Note: Intra-division opponents are in bold text.

===Game summaries===
====Week 1: at Tennessee Titans====

| Quarter | 1 | 2 | 3 | 4 | Total |
|---|---|---|---|---|---|
| Cardinals | 10 | 14 | 14 | 0 | 38 |
| Titans | 0 | 6 | 7 | 0 | 13 |

====Week 2: vs. Minnesota Vikings====

| Quarter | 1 | 2 | 3 | 4 | Total |
|---|---|---|---|---|---|
| Vikings | 14 | 9 | 7 | 3 | 33 |
| Cardinals | 7 | 17 | 7 | 3 | 34 |

====Week 3: at Jacksonville Jaguars====

The Cardinals earned their first 3–0 start since 2015.

| Quarter | 1 | 2 | 3 | 4 | Total |
|---|---|---|---|---|---|
| Cardinals | 7 | 0 | 17 | 7 | 31 |
| Jaguars | 0 | 13 | 6 | 0 | 19 |

====Week 4: at Los Angeles Rams====

With the win, the Cardinals not only improved to 4–0 for the first time since 2012, but earned their first victory over the Rams since Week 17 of the 2016 season. Also, with the Broncos, the Raiders, and the Panthers losing their first games of the season, the Cardinals became the last undefeated team in the NFL.

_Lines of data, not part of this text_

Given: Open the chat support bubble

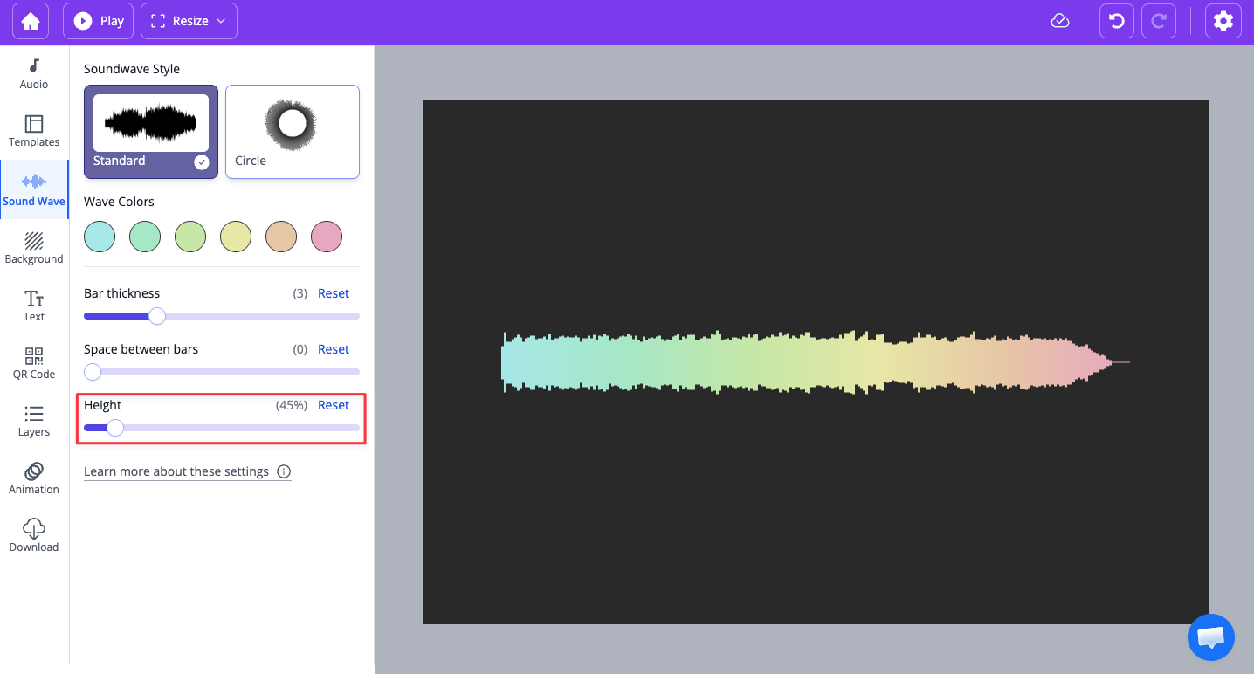Looking at the screenshot, I should (1211, 637).
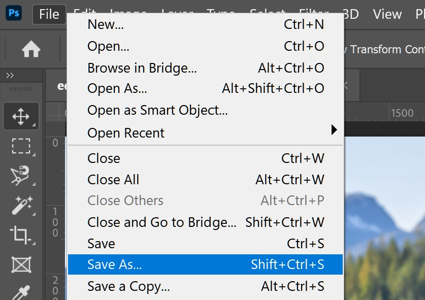425x300 pixels.
Task: Open the View menu in menu bar
Action: tap(387, 14)
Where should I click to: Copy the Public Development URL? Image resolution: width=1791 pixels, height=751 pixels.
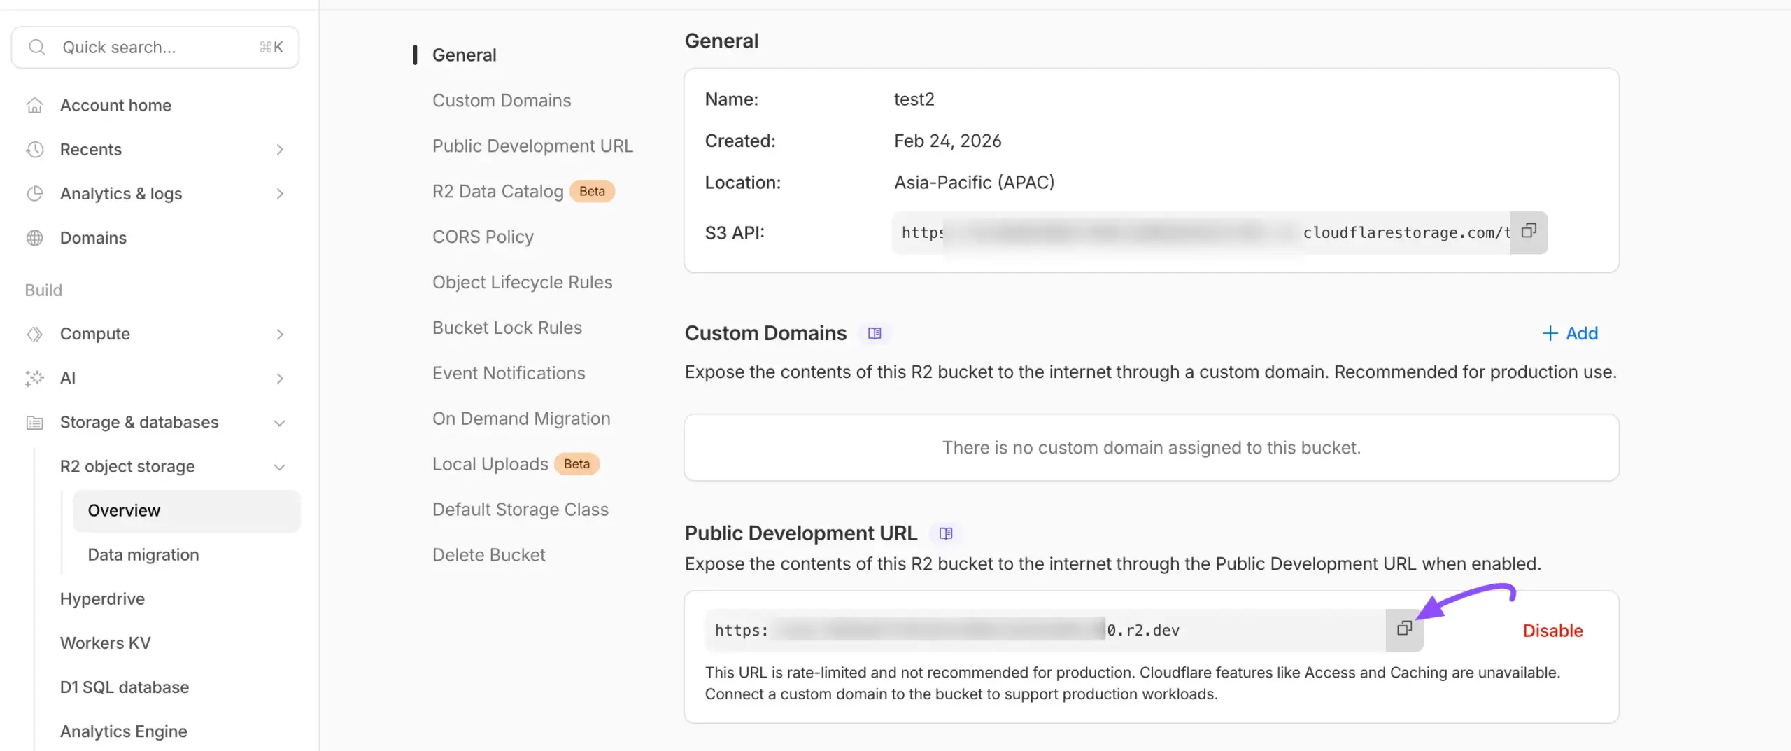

| Quarter | 1 | 2 | 3 | 4 | Total |
|---|---|---|---|---|---|
| Cardinals | 7 | 17 | 10 | 3 | 37 |
| Rams | 10 | 3 | 0 | 7 | 20 |

====Week 5: vs. San Francisco 49ers====

| Quarter | 1 | 2 | 3 | 4 | Total |
|---|---|---|---|---|---|
| 49ers | 0 | 0 | 7 | 3 | 10 |
| Cardinals | 7 | 3 | 0 | 7 | 17 |

====Week 6: at Cleveland Browns====

The Cardinals started 6–0 for the first time since 1974.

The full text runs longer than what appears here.